*Document section*
/netscaler-metrics-exporter

Export metrics from Citrix NetScaler to Prometheus

Primary LanguagePython

Exporter for NetScaler Stats

Description:

This is a simple server that scrapes Citrix NetScaler (NS) stats and exports them via HTTP to Prometheus. Prometheus can then be added as a data source to Grafana to view the netscaler stats graphically.

exporter_diagram

To monitor stats and counters of NetScaler instances, netscaler-metric-exporter is being run as a container or script. It collects NetScaler stats such as total hits to a vserver, http request rate, ssl encryption-decryption rate, etc from the NetScaler instances and holds them until the Prometheus server pulls the stats and stores them with a timestamp. Grafana can then be pointed to the Prometheus server to fetch the stats, plot them, set alarms, create heat maps, generate tables, etc as needed to analyse the NetScaler stats.

Details about setting up the exporter to work in an environment as given in the figure is provided in the following sections. A note on which NetScaler entities/metrics the exporter scrapes by default and how to modify it is also explained.

Usage:

The exporter can be run as a standalone python script, built into a container or run as a pod in Kubernetes. The corresponding drop-downs explain how to deploy it in each of the manners.

Usage as a Python Script

To use the exporter as a python script, the prometheus_client and requests package needs to be installed. This can be done using

pip install prometheus_client
pip install requests

Now, create a folder /exporter and copy the metrics.json file to the folder. Finally, the exporter can be run as a python script using;

nohup python exporter.py [flags] &

where the flags are:

flag                   Description
--target-nsip Provide the <IP:port> of the Netscalers to be monitored
--port Specify on which port metrics collected by the exporter should be exposed. Agents like Prometheus will need to scrape this port of the container to collected metrics
--metric Provide a specific metric to load from metrics.json file (eg: 'lbvserver', 'protocolhttp', etc). If not provided, all metric entities from metrics.json will be loaded
--secure Option 'yes' can be provided to collect metrics from NetScalers over TLS. Default: 'no'.

Records for locating displayed items:
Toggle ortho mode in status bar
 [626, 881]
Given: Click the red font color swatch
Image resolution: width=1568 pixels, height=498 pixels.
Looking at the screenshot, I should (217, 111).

*Aim of the exercise*
Return the part of the NetScaler exporter page above, starting at "Primary LanguagePython" and ending at "the NetScaler stats.", copied word for word.

*Solution below*
Primary LanguagePython

Exporter for NetScaler Stats

Description:

This is a simple server that scrapes Citrix NetScaler (NS) stats and exports them via HTTP to Prometheus. Prometheus can then be added as a data source to Grafana to view the netscaler stats graphically.

exporter_diagram

To monitor stats and counters of NetScaler instances, netscaler-metric-exporter is being run as a container or script. It collects NetScaler stats such as total hits to a vserver, http request rate, ssl encryption-decryption rate, etc from the NetScaler instances and holds them until the Prometheus server pulls the stats and stores them with a timestamp. Grafana can then be pointed to the Prometheus server to fetch the stats, plot them, set alarms, create heat maps, generate tables, etc as needed to analyse the NetScaler stats.